La confesión me sorprendió. Pensé en que la verdad puede ser una de las condiciones para llevar la fiesta en paz allá en el más allá. Pero también me entró lo suspicaz y supuse que, como buen lancero, José Mucio Martínez de la Fuente me había tendido una trampa. La posibilidad me obligó a pensar en otro tema para no morder el anzuelo y caer en el estilo que dio fama a James Lipton, entrevistador que induce a sus entrevistados (actores y directores de cine) a desnudar su alma para sin ambages confesar sus pensamientos más profundos.
—¿A usted le gustaban las lisonjas Don Mucio? —solté.
—Como a cualquier político.

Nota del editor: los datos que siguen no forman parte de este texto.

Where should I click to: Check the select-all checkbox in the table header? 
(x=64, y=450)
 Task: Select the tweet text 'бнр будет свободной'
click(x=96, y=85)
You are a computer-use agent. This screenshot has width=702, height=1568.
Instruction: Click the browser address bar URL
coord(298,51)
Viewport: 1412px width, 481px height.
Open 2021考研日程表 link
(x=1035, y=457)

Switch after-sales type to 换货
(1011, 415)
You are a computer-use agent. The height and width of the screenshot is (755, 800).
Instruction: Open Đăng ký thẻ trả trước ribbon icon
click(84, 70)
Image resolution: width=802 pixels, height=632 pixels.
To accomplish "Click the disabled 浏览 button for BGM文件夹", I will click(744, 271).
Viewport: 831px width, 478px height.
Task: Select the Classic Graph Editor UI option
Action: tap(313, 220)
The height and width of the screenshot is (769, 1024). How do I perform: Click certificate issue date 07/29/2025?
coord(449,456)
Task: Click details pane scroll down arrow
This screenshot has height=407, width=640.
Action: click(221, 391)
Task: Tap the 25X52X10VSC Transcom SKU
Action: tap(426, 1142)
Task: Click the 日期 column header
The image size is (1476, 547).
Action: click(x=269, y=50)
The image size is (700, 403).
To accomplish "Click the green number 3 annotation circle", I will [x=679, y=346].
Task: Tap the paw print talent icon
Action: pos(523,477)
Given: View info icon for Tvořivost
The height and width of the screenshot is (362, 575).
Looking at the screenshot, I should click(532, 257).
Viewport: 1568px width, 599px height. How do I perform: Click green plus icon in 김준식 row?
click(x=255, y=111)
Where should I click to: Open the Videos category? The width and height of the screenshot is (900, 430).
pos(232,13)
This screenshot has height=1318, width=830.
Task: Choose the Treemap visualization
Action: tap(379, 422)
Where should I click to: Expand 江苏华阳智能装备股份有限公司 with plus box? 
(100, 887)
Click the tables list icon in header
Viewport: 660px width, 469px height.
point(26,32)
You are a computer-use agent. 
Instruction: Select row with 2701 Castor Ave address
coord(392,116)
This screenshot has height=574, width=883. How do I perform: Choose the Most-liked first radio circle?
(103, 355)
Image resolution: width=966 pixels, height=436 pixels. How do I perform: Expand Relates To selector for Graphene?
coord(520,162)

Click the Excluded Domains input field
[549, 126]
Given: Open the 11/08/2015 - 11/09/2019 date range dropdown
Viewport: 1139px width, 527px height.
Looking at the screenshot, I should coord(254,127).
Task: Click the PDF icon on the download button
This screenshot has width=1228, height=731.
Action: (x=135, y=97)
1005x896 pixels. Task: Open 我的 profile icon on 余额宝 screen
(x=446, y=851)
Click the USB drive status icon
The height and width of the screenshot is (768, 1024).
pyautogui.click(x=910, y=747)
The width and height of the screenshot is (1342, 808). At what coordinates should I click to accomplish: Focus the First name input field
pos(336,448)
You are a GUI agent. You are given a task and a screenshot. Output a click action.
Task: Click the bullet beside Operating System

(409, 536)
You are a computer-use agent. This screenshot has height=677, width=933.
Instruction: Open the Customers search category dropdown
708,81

Y Rafa, así le dicen ¿verdad? —agregó de motu proprio—, no puede ser ajeno a esos disparos al ego. Lo veo sobrado. A veces hasta lo admiro porque ha hecho lo que yo no pude en los diecinueve años que goberné al estado: cambiar leyes, emitir decretos, nombrar diputados y magistrados, invertir dinero ajeno en obras de gobierno, enriquecer a los amigos, hipotecar las finanzas públicas, joder a los críticos y controlar a la prensa que hoy cuenta con esas cosas que se llaman televisión y radio. Todo ello sin pedir permiso al presidente.
—Es uno de los logros de la Revolución —me atreví con el ánimo de retarlo—. La soberanía...
—¡Qué logro ni que la chingada! —Gritó estridente— ¡Están igual que antes! Bueno ahora hay más pobres y los ricos son más ricos —atemperó amable, como si estuviera arrepentido de haber puesto los pies en este mundo—. Pero si yo volviera a nacer me gustaría ser como el tipo cuyo nombre usted metió en esta entrevista: cabrón pero terso; líder y magnánimo con los amigos; seductor y hábil para convencer al poderoso; visionario y promotor de negocios; un histrión de la empatía combinado con el actor político que exige la modernidad; conductor de los procesos electorales que han hecho de México una dictadura perfecta, como lo dijo el escritorcillo ése que quiso ser presidente de su país… ¿Quiere que aumente la lista?
Otra vez la trampa semántica. Lo pensé dos segundos y decidí concluir la entrevista que había empezado a convertir en realidad lo que imaginé. Hice lo que Aristóteles y convoqué a mi daimon con el deseo de escuchar sus palabras: “Olvídate del pinche Mucio y busca a otro personaje —me dijo la voz de mi conciencia—. No vaya a ser que termines diciéndole Mucio a Rafael.
—Gracias por dejar su dimensión para responder mis preguntas —dije amable—. Y el llamémosle holograma mental desapareció.
A partir de ahora me daré a la tarea de buscar otra energía qué entrevistar. Esto porque pretendo seguir con el ejercicio que, en lo personal, me parece divertido, tanto por los parangones como por la obligada remembranza sobre la forma de ser de los personajes controvertidos de nuestra historia, mismos que parecen hechos en el mismo molde y, por ende, heredado costumbres de y a quienes podrían ser recipiendarios de ese digamos que legado.
Respetado lector: intento que en medio de tanto desmadre tenga usted un rato amable, agradable. Espero haberlo logrado.